In comments submitted to the DOL the AHC focused on the parts of the proposed rule that it believes are overly broad, such as prohibitions on workers under 16 herding livestock on horseback or foot in confined spaces and engaging in most common animal husbandry practices. The AHC also highlighted the special role young people play in the horse community and raised concerns regarding new limitations on the parental exemption that could impact family farms and ranches. The complete AHC comments can be found on the AHC’s website at http://www.horsecouncil.org/sites/default/files/AHC%20%20Comments%20Child%20Labor%20Regulations_0.pdf
“Members of the horse community do not employ young people simply because they need workers. In most instances, they employ young people to give them the same opportunities they had to learn and do something they love,” said AHC Legislative Director Ben Pendergrass. “Young people don’t go to work on horse farms and ranches only for a pay check, but because of a desire to learn about and be around horses and to follow the traditions of their families. This experience often leads to later careers as veterinarians, horse trainers, breeders and farriers or other agricultural pursuits. This proposed rule would deny most young people such an experience. ”

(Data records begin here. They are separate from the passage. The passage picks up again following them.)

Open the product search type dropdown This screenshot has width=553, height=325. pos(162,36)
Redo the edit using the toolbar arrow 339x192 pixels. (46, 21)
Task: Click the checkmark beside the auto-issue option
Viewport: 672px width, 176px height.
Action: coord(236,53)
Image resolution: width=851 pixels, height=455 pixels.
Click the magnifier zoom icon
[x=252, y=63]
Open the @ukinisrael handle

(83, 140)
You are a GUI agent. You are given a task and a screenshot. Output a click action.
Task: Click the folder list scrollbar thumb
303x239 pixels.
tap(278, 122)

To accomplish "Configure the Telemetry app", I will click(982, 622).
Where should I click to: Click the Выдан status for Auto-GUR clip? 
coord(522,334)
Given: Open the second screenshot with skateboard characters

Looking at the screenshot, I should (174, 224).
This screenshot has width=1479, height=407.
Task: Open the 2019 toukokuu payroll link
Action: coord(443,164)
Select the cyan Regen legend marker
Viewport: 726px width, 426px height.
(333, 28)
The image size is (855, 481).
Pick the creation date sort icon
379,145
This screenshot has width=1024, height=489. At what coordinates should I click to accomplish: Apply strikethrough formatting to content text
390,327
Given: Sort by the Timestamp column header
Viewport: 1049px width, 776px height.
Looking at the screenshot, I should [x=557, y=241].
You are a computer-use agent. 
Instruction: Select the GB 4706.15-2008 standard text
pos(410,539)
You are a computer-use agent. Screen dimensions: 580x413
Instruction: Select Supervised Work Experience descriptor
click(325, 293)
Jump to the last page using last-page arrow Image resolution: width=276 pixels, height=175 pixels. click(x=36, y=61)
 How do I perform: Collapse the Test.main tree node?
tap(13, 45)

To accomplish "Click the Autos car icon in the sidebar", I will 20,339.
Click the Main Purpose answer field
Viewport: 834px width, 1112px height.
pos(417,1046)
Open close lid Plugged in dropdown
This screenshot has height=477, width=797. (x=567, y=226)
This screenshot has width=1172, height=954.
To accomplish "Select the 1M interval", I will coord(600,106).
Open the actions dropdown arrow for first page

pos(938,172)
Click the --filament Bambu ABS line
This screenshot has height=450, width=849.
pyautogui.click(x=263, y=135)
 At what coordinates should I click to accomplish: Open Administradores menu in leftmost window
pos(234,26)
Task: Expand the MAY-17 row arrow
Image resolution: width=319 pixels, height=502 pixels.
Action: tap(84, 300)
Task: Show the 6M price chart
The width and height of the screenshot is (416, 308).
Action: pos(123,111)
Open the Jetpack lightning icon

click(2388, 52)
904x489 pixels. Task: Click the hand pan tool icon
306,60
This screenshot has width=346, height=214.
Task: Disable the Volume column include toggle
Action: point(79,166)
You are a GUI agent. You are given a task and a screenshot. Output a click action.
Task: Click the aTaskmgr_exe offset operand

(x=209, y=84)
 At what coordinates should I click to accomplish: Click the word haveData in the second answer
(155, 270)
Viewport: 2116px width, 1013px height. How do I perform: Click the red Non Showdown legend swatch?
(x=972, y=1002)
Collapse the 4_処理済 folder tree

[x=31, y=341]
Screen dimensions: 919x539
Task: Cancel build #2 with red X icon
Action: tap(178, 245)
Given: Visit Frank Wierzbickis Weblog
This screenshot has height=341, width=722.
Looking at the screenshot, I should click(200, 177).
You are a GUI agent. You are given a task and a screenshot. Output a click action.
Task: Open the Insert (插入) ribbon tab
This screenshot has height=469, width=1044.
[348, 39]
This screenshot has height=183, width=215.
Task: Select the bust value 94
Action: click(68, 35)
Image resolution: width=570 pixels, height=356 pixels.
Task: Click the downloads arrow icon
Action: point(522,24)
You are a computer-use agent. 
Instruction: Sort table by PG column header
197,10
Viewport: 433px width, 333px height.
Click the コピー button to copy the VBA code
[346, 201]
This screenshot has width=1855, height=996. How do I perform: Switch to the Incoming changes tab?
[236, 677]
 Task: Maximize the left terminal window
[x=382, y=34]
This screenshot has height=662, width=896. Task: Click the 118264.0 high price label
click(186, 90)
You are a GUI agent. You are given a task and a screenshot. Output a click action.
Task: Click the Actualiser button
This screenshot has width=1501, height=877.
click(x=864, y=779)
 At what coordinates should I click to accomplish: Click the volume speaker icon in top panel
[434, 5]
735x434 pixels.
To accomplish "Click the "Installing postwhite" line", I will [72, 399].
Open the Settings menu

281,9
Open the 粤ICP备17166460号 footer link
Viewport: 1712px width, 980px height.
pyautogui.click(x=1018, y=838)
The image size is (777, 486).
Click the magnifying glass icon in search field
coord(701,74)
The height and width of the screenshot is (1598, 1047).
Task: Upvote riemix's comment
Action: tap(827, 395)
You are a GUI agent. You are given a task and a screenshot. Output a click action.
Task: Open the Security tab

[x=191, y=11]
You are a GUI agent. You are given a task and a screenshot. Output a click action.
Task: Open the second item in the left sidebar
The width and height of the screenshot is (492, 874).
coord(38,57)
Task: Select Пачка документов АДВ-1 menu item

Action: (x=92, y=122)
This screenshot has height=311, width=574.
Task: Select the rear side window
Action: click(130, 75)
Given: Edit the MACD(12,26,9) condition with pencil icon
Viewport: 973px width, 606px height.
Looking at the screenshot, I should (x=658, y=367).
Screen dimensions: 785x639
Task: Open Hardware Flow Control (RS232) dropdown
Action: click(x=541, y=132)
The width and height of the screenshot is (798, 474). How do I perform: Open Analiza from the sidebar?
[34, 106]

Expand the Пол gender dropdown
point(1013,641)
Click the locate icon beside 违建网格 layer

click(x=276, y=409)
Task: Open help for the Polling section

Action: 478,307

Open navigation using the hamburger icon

The AHC urged the DOL to revisit the proposed rule after reviewing comments from the agricultural community and either retain existing regulations, or propose a rule that recognizes the original Congressional intent that youth be able to productively work in agriculture with adequate protections.
“This proposed rule is not acceptable to the agricultural community. Right now a bipartisan group of Senators and Congressmen are asking the DOL to withdraw this rule and start over or keep existing regulations,” said Hickey. “We support their efforts and urge all members of the horse community to contact their members of Congress and let them know they oppose this DOL proposed rule.”